## Supplied information
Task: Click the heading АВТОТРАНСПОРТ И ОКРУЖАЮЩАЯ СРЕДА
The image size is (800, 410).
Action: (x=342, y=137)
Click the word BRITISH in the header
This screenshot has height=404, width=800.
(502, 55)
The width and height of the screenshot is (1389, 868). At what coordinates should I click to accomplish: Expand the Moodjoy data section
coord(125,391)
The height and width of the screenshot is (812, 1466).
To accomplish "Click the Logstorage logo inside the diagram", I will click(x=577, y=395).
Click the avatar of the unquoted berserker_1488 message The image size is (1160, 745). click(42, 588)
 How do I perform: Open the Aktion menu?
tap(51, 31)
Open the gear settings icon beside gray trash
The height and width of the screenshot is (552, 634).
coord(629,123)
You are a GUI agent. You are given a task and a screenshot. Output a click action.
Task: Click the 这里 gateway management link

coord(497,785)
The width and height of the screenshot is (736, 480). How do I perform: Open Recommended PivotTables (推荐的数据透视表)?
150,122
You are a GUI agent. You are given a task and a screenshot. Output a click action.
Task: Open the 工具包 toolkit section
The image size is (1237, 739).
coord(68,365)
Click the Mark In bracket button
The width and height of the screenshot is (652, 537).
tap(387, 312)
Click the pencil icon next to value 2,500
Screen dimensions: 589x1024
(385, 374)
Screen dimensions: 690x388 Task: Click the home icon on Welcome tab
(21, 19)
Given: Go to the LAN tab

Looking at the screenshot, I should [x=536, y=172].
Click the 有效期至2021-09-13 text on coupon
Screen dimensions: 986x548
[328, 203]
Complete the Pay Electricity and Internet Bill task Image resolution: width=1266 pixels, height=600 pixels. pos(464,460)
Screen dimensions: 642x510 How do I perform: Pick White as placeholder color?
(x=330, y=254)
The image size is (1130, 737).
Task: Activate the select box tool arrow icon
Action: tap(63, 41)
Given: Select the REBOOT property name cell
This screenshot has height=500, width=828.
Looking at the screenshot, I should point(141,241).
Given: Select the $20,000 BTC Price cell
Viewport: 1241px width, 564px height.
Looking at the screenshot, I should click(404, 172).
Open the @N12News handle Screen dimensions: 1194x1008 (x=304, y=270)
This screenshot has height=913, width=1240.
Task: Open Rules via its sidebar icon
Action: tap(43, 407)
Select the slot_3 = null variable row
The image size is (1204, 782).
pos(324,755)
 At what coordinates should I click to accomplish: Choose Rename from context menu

## Problem statement
The lines beginning with the one that holds "Given: Select the $20,000 BTC Price cell" and ending with the last line of the data above are to be reproduced exactly, and nothing else.

## Written response
Given: Select the $20,000 BTC Price cell
Viewport: 1241px width, 564px height.
Looking at the screenshot, I should click(404, 172).
Open the @N12News handle Screen dimensions: 1194x1008 (x=304, y=270)
This screenshot has height=913, width=1240.
Task: Open Rules via its sidebar icon
Action: tap(43, 407)
Select the slot_3 = null variable row
The image size is (1204, 782).
pos(324,755)
 At what coordinates should I click to accomplish: Choose Rename from context menu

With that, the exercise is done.